Stored items
——————

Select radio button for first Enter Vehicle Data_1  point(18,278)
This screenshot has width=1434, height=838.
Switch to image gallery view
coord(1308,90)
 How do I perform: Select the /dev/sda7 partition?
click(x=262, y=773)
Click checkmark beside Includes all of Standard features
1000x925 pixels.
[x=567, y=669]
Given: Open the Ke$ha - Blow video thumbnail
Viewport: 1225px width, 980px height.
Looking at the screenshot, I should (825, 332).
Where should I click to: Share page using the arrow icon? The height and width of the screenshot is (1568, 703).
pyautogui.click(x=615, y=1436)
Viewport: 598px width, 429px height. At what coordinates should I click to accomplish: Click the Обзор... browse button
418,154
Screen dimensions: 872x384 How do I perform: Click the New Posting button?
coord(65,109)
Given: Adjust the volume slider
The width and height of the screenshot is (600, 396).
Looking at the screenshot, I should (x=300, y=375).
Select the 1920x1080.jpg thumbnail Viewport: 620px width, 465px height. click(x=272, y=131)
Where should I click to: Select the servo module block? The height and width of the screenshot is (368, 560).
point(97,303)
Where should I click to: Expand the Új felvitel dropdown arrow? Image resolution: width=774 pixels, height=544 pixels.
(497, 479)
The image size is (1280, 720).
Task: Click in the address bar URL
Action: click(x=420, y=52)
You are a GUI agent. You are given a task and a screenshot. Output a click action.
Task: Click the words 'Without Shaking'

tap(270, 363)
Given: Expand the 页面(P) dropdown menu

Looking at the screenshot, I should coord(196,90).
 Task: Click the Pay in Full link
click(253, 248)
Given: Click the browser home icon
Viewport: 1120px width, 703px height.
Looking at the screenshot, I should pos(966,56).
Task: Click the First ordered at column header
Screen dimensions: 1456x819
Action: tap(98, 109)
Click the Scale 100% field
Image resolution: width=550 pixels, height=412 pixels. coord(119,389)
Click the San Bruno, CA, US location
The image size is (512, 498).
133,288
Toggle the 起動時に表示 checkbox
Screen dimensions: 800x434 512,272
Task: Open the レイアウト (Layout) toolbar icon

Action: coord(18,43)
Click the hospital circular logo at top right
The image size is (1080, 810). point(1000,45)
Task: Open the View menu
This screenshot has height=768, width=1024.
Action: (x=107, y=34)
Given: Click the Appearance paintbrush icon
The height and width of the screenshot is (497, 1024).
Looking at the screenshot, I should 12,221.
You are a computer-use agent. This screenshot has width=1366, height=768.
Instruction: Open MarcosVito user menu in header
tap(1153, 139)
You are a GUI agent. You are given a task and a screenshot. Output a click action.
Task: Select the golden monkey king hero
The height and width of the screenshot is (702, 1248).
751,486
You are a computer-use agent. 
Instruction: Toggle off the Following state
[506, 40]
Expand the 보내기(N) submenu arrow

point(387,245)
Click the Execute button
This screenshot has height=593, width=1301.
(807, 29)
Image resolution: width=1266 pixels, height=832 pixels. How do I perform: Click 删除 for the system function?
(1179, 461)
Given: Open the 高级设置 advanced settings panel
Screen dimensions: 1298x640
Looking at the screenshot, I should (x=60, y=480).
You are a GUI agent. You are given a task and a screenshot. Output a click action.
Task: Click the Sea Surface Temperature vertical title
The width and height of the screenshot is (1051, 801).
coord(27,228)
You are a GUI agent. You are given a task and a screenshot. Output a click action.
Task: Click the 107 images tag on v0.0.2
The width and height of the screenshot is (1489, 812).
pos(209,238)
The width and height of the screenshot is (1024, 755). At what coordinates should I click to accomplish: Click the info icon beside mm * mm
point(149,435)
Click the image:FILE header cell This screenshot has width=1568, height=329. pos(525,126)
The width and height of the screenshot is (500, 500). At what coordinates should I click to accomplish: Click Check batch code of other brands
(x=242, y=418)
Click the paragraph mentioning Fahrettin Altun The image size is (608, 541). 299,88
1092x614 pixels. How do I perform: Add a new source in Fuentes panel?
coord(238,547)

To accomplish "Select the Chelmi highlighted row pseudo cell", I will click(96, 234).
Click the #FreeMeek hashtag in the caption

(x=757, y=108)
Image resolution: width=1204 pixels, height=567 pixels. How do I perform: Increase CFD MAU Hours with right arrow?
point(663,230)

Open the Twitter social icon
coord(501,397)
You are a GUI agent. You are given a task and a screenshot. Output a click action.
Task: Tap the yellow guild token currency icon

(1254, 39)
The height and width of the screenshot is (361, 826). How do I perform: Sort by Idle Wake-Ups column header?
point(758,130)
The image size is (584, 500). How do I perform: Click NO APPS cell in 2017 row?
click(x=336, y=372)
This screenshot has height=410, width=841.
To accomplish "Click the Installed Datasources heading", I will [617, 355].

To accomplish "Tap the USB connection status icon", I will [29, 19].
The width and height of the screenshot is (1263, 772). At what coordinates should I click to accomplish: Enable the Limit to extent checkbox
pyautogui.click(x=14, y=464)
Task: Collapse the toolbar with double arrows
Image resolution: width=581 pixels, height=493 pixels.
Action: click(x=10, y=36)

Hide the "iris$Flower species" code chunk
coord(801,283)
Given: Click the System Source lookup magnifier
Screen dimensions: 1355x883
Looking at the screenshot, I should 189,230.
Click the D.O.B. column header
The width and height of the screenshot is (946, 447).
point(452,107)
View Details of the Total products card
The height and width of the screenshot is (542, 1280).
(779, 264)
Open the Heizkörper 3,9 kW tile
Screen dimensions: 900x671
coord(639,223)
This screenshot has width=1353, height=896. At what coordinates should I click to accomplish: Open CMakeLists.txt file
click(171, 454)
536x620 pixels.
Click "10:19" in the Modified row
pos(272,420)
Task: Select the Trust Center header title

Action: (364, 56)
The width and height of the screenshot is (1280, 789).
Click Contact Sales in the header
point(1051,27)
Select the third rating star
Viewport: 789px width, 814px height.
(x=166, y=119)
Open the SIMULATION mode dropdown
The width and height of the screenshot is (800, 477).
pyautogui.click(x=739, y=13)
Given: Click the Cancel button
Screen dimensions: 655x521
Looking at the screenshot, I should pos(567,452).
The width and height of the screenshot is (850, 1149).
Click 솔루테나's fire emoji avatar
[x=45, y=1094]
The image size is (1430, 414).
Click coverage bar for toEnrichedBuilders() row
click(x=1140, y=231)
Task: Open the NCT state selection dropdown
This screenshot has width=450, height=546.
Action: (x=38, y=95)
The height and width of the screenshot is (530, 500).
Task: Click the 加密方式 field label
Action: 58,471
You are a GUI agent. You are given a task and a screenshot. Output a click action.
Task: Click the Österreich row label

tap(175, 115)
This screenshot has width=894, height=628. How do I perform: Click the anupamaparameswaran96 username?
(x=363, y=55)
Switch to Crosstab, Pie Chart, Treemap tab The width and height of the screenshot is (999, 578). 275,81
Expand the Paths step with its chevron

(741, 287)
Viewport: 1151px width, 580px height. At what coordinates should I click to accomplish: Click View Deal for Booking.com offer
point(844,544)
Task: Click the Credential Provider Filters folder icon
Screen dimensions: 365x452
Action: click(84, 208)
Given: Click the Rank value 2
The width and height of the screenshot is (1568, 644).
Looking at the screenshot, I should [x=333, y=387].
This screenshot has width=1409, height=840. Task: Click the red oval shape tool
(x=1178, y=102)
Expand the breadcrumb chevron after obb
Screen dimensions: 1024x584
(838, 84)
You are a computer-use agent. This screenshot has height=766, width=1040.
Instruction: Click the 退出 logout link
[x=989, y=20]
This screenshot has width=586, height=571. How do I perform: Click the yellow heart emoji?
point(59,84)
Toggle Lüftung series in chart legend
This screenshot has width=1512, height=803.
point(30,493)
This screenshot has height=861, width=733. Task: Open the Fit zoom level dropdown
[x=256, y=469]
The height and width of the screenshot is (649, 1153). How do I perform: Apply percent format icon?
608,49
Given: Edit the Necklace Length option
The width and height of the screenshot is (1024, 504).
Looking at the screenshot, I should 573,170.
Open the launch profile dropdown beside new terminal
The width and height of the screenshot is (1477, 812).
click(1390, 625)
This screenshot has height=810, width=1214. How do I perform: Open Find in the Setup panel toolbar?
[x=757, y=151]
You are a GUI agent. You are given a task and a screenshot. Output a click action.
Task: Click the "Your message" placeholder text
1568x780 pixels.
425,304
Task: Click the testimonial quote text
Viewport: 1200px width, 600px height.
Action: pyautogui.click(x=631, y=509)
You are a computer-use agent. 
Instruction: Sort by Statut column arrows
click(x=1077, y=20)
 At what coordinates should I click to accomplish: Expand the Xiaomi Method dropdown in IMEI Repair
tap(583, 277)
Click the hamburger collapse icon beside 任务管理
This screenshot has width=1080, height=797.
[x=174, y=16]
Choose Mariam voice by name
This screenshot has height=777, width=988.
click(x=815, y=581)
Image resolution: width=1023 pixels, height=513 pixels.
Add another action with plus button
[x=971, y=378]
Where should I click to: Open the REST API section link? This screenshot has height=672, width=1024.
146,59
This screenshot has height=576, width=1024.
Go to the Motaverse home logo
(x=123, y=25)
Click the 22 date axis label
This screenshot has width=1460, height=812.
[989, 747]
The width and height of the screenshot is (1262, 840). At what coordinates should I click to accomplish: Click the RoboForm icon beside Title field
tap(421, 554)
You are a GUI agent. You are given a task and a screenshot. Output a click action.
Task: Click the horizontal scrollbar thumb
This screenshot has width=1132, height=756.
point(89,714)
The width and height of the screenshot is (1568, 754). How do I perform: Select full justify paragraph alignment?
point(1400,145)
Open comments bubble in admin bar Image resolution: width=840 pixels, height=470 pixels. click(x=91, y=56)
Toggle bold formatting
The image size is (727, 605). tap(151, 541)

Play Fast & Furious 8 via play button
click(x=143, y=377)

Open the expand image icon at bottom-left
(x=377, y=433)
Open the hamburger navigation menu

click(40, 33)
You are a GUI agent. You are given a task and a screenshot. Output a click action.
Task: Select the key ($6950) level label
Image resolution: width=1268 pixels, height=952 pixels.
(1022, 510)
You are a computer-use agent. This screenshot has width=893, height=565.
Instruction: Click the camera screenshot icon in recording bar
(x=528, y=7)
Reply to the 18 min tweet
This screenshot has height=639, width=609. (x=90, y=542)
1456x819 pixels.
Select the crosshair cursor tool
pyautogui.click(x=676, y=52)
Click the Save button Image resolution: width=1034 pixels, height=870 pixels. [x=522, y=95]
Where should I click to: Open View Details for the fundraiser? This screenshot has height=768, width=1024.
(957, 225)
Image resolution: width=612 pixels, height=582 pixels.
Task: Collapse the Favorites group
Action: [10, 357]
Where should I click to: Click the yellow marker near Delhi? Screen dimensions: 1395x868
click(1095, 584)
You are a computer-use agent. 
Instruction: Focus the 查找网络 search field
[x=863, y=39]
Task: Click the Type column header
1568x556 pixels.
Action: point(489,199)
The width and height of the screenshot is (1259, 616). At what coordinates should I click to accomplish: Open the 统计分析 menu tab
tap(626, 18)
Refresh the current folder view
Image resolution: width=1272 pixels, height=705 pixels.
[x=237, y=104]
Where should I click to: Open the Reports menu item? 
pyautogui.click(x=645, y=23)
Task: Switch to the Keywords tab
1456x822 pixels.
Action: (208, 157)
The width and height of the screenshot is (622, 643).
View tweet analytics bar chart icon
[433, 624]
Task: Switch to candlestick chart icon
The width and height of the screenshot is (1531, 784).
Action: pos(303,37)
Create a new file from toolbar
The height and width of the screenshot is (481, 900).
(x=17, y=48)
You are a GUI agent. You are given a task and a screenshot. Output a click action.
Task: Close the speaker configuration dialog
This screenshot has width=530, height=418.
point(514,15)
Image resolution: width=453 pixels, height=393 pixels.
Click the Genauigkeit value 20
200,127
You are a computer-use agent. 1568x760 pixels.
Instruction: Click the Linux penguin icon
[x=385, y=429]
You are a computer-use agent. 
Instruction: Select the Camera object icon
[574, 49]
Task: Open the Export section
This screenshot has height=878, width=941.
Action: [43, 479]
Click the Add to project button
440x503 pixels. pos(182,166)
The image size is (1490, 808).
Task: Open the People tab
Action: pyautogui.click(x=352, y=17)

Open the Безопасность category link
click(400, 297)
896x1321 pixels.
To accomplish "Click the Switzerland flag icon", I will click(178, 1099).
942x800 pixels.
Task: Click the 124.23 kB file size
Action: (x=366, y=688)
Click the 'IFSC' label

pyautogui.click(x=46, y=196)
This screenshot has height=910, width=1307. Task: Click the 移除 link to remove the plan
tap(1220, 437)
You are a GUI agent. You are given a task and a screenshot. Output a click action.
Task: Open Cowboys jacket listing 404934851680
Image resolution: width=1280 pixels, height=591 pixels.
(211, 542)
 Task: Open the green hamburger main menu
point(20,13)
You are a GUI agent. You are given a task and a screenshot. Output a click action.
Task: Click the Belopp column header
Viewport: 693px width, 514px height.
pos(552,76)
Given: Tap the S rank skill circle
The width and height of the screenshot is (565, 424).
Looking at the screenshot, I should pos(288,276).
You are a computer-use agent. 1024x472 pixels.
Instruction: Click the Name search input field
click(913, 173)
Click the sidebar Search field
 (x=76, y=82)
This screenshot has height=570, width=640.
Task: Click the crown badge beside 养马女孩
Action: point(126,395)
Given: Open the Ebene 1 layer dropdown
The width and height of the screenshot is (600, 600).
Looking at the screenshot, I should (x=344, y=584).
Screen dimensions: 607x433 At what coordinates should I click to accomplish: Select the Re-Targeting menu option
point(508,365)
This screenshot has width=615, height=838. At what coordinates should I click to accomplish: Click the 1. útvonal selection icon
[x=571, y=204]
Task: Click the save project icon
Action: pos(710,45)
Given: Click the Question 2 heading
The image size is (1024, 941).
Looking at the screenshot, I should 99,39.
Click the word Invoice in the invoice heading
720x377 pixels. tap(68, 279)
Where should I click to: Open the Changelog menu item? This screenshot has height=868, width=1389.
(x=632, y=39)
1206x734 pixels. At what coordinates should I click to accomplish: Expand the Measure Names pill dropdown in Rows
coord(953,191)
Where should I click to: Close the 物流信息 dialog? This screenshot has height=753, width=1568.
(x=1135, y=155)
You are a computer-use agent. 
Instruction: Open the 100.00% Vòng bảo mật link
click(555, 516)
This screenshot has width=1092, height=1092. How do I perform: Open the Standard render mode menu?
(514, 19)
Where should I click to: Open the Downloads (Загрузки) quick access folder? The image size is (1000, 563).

——————

#### What is required
Using the entries above, give back exactly the line containing "Where should I click to: Share", the line containing "Given: Adjust the volume slider", and every line between them, and nothing else.

#### Answer box
Where should I click to: Share page using the arrow icon? The height and width of the screenshot is (1568, 703).
pyautogui.click(x=615, y=1436)
Viewport: 598px width, 429px height. At what coordinates should I click to accomplish: Click the Обзор... browse button
418,154
Screen dimensions: 872x384 How do I perform: Click the New Posting button?
coord(65,109)
Given: Adjust the volume slider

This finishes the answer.